> Work instructions: Lay out all of the entries below as a Markdown table with two columns, Row and Text, where each line gets its own numbered row and blank lines are skipped. Leave the pictures out.
╭─ Material provided
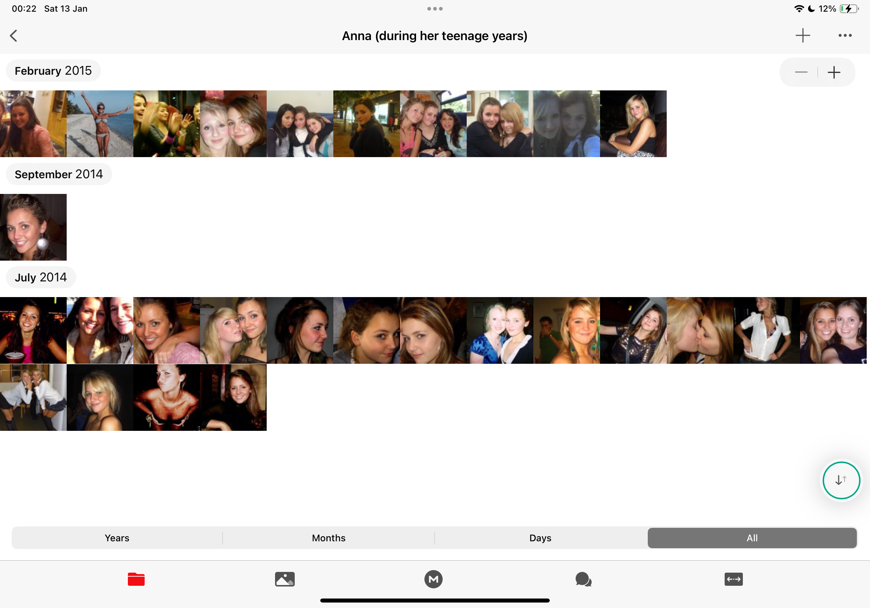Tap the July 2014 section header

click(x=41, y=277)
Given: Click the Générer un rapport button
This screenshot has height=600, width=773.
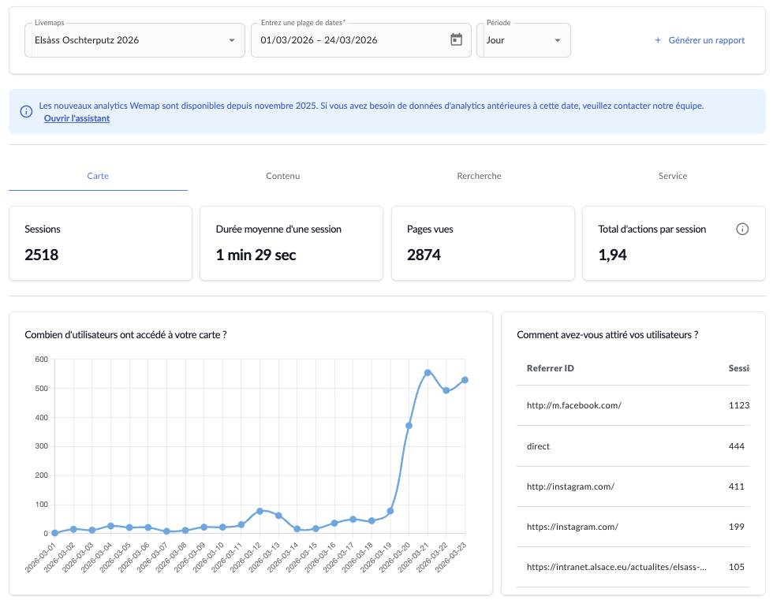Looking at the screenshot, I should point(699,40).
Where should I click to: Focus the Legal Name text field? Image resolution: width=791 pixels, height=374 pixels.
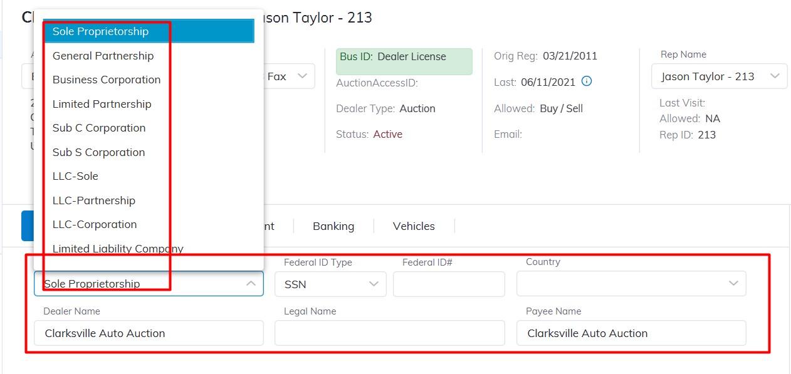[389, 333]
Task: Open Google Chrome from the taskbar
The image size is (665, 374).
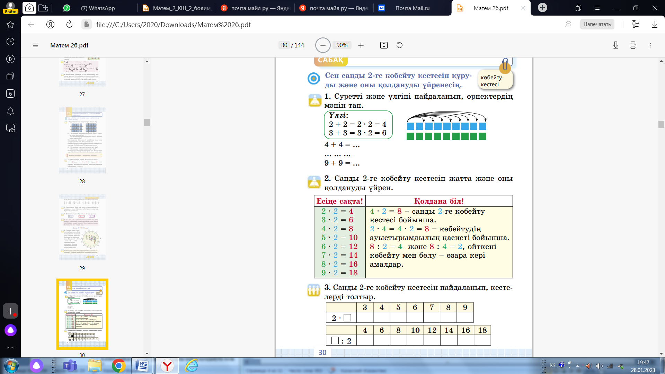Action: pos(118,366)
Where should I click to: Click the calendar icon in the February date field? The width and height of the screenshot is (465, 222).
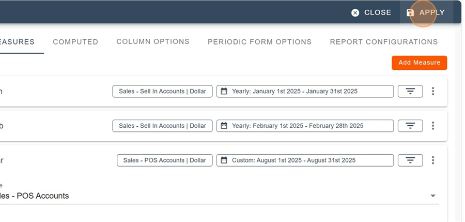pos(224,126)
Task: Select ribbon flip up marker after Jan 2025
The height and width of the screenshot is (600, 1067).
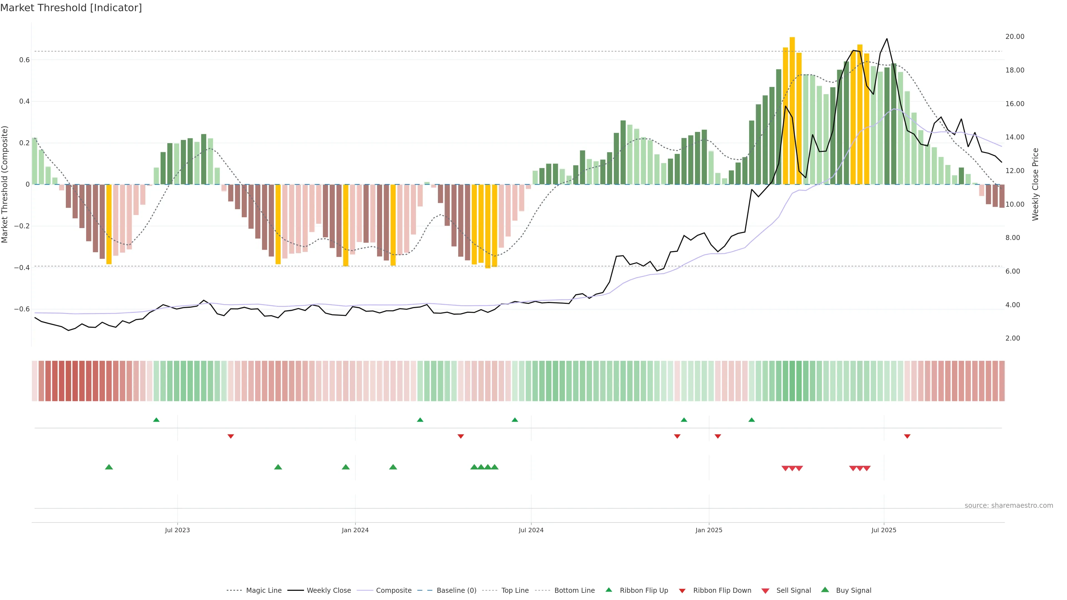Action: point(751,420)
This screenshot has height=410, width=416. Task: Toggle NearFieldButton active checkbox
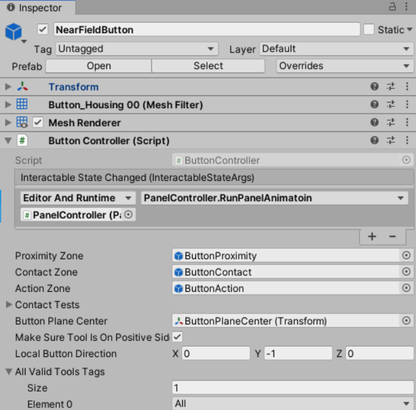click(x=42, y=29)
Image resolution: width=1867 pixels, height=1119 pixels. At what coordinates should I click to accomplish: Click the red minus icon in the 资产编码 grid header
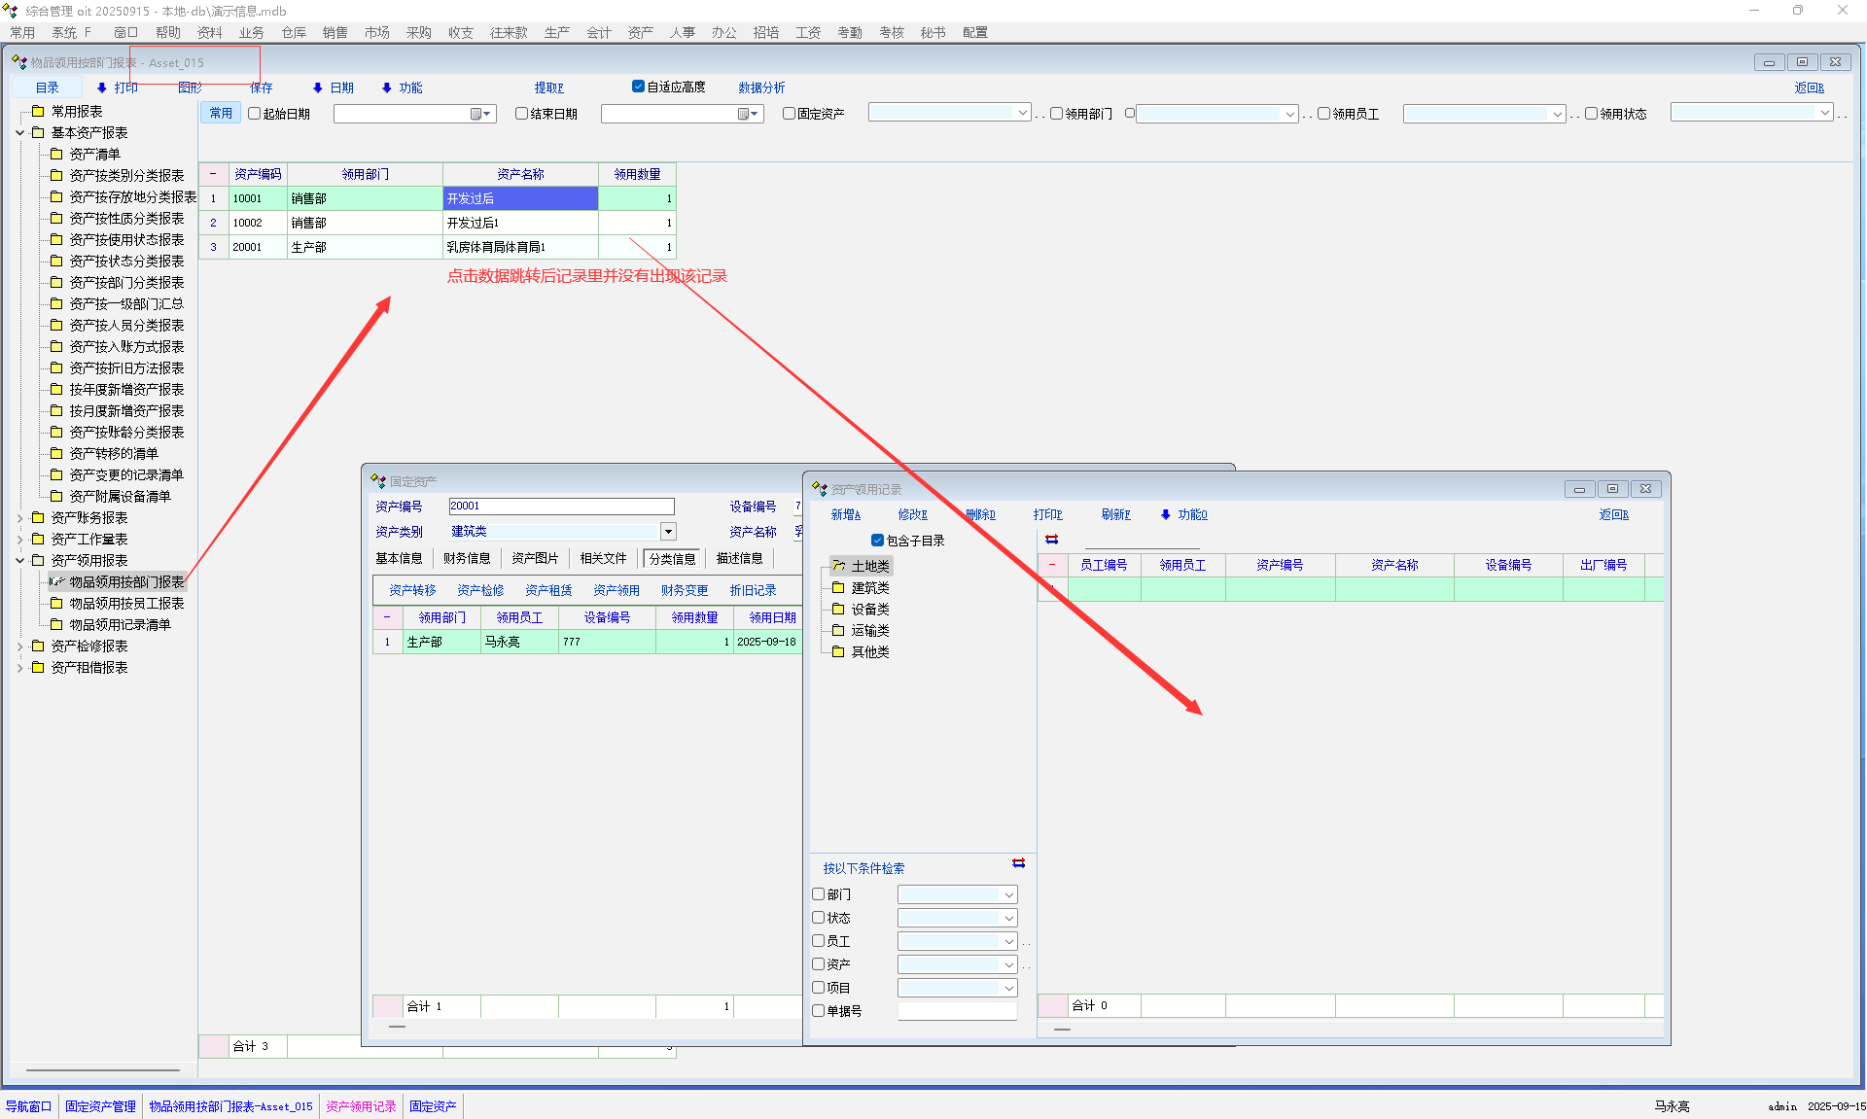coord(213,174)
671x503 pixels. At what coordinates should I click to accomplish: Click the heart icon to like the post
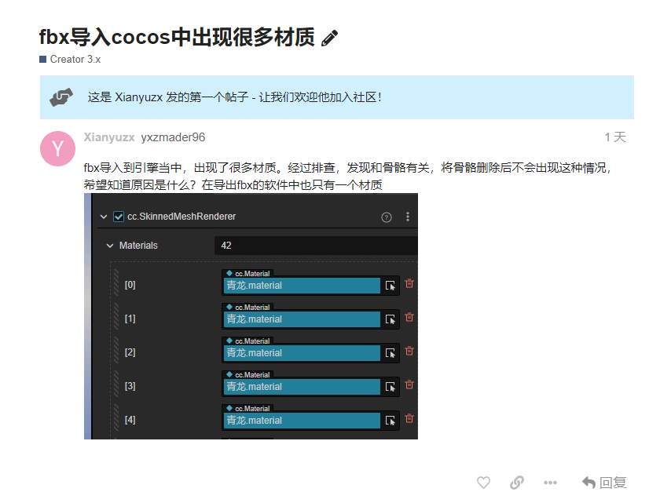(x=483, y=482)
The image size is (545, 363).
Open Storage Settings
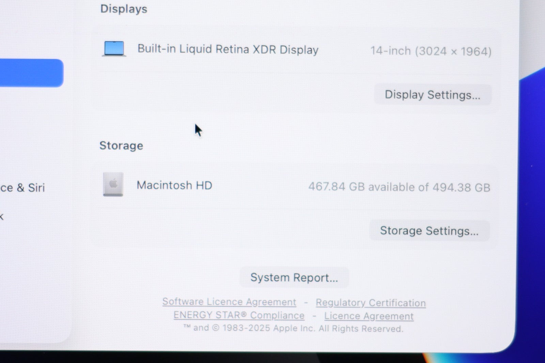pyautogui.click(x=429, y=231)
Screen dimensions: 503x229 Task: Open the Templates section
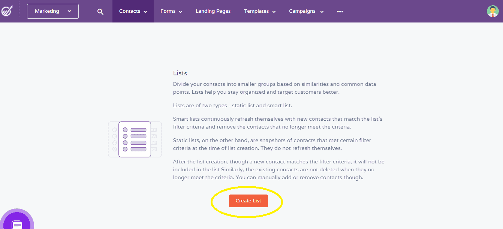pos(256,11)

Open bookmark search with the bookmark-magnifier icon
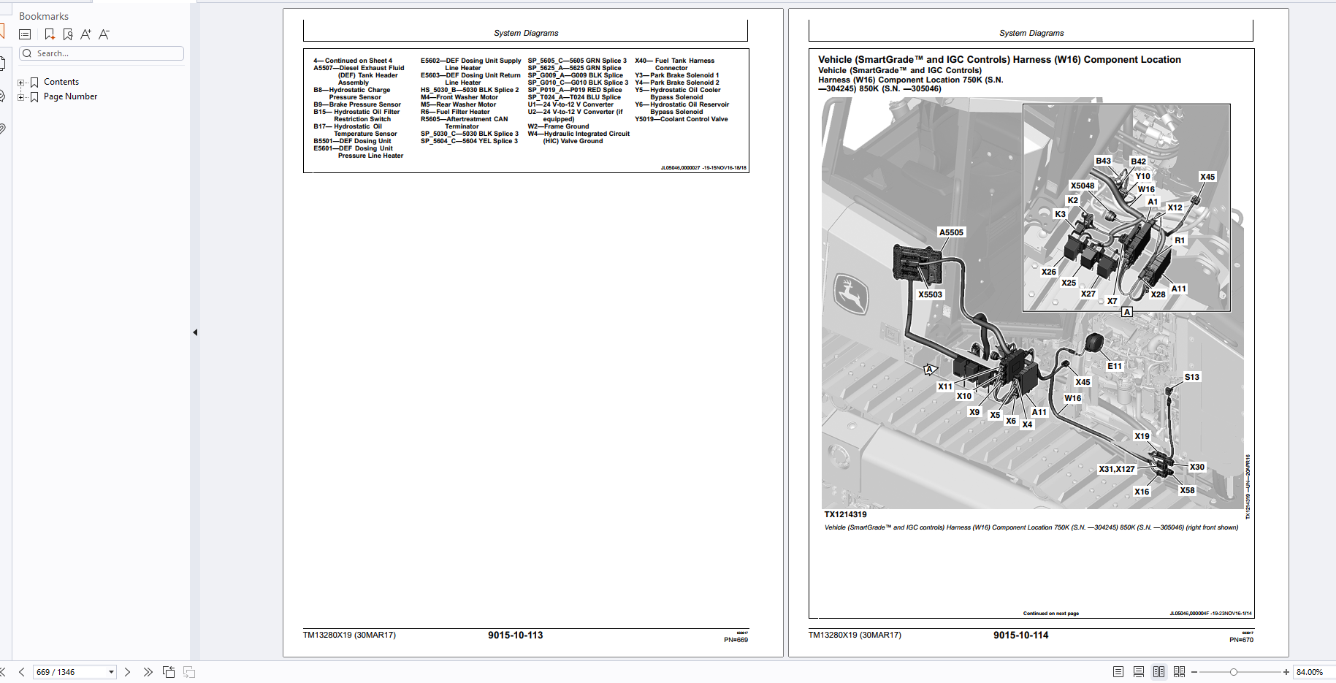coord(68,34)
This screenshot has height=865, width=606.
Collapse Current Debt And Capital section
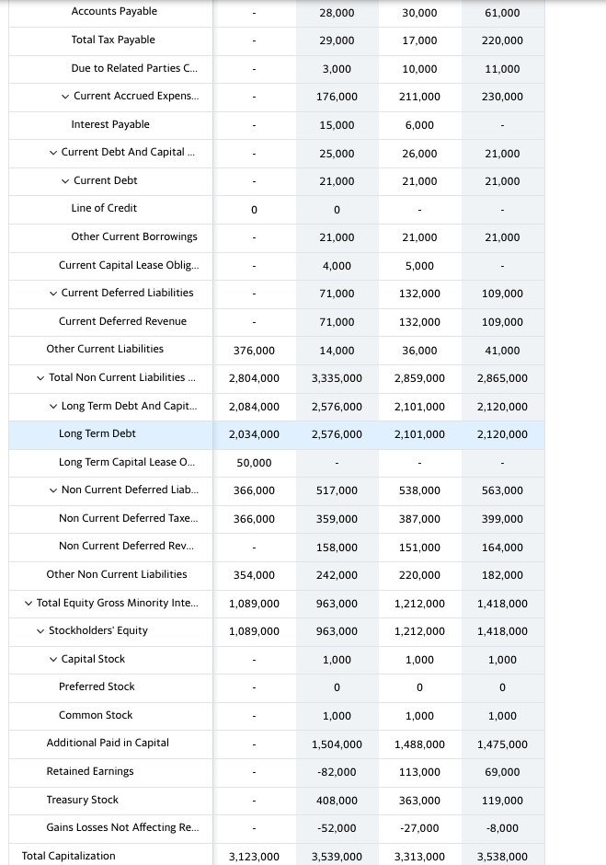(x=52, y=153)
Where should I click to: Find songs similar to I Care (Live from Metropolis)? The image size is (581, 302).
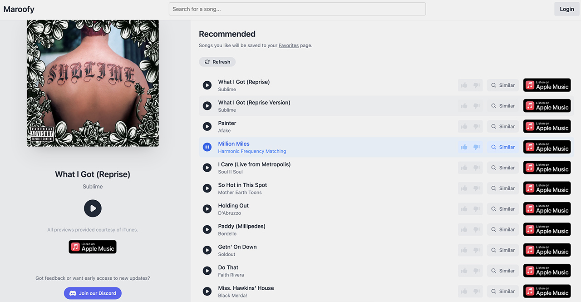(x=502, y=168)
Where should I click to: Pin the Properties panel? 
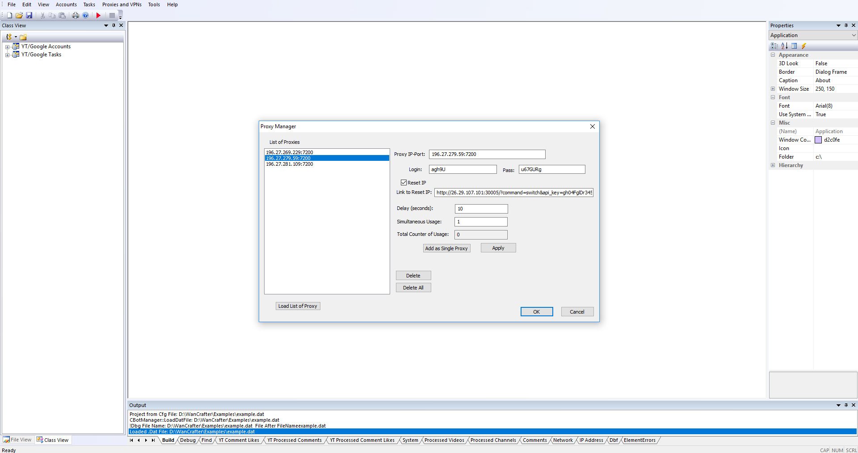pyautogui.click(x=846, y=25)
╰─
> Response to the task:
| Row | Text |
|---|---|
| 1 | Tap the July 2014 section header |
| 2 | click(x=41, y=277) |
| 3 | Given: Click the Générer un rapport button |
| 4 | This screenshot has height=600, width=773. |
| 5 | Looking at the screenshot, I should point(699,40). |
| 6 | Where should I click to: Focus the Legal Name text field? Image resolution: width=791 pixels, height=374 pixels. |
| 7 | [389, 333] |
| 8 | Task: Open Google Chrome from the taskbar |
| 9 | The image size is (665, 374). |
| 10 | Action: pos(118,366) |
| 11 | Where should I click to: Click the calendar icon in the February date field? The width and height of the screenshot is (465, 222). |
| 12 | pos(224,126) |
| 13 | Task: Select ribbon flip up marker after Jan 2025 |
| 14 | The height and width of the screenshot is (600, 1067). |
| 15 | Action: point(751,420) |
| 16 | This screenshot has height=410, width=416. Task: Toggle NearFieldButton active checkbox |
| 17 | click(x=42, y=29) |
| 18 | Image resolution: width=1867 pixels, height=1119 pixels. At what coordinates should I click to accomplish: Click the red minus icon in the 资产编码 grid header |
| 19 | coord(213,174) |
| 20 | 671x503 pixels. At what coordinates should I click to accomplish: Click the heart icon to like the post |
| 21 | (x=483, y=482) |
| 22 | The image size is (545, 363). |
| 23 | Open Storage Settings |
| 24 | pyautogui.click(x=429, y=231) |
| 25 | Screen dimensions: 503x229 Task: Open the Templates section |
| 26 | pos(256,11) |
| 27 | Open bookmark search with the bookmark-magnifier icon |
| 28 | coord(68,34) |
| 29 | This screenshot has height=865, width=606. |
| 30 | Collapse Current Debt And Capital section |
| 31 | (x=52, y=153) |
| 32 | Where should I click to: Find songs similar to I Care (Live from Metropolis)? The image size is (581, 302). |
| 33 | (x=502, y=168) |
| 34 | Where should I click to: Pin the Properties panel?  |
| 35 | pyautogui.click(x=846, y=25) |